Adapun terkait solusi yang sering kita dengar untuk menjaga perdamaian, menjaga kerukunan, menghargai perbedaan, dan bla-bla yang lain, saya rasa cukup mudah, untuk diucapkan saja. Namun, upaya untuk mendapatkan semua itu tidak pernah kita rasakan bersama. Tentunya, untuk permasalahan seperti ini saya menyalahkan pemerintah, toh, mereka yang memiliki kuasa penuh berjalannya negara. Tidak masalah saya dikatakan orang yang bisa menyalahkan saja, kenapa memang kalau saya suka menyalahkan pemerintah?
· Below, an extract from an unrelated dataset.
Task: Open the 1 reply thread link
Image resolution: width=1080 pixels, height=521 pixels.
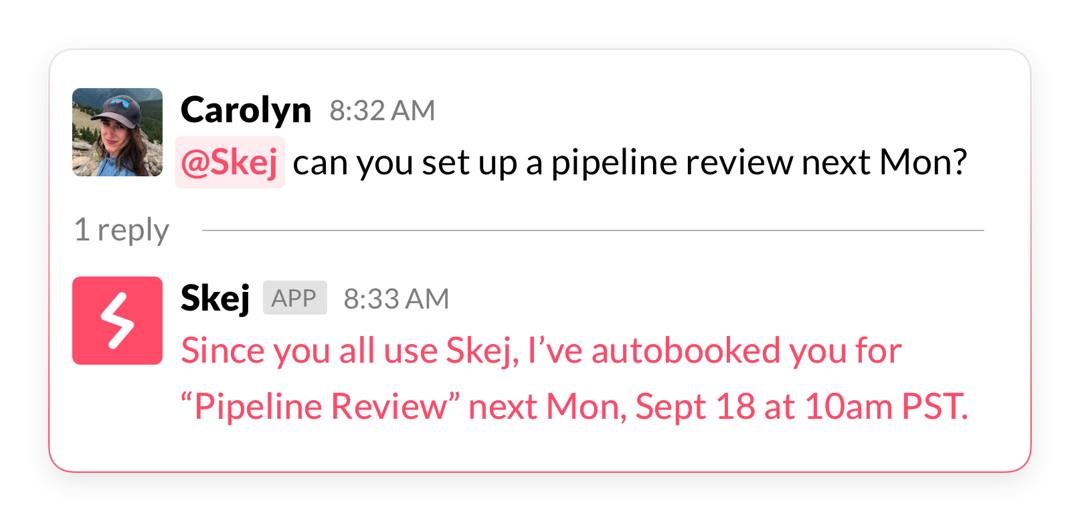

Meskipun begitu, saya juga menawarkan satu saran, yaitu menjadi pribadi-pribadi yang egois. Egois yang saya maksud di sini yaitu menguatkan apa yang kita yakini, jika menyakini sebuah paham agama, maka perkuatlah dengan menambah keyakinan dengan niat semata untuk beribadah. Saya yakin jika semua menerapkan hal ini, maka perubahan akan dimulai dari diri sendiri. Selanjutnya, kebersamaan akan mengikuti. Logikanya, hanya orang ngawur yang mengharapkan kebersamaan sedang dirinya sendiri masih jauh dari kata baik.

Terakhir, jika pelaku pengeboman adalah golongan yang didoktrin siap mati untuk golongannya, lalu kenapa pemerintah tidak mampu membuat warga negara fanatik kepada negaranya? (Tim/Juk)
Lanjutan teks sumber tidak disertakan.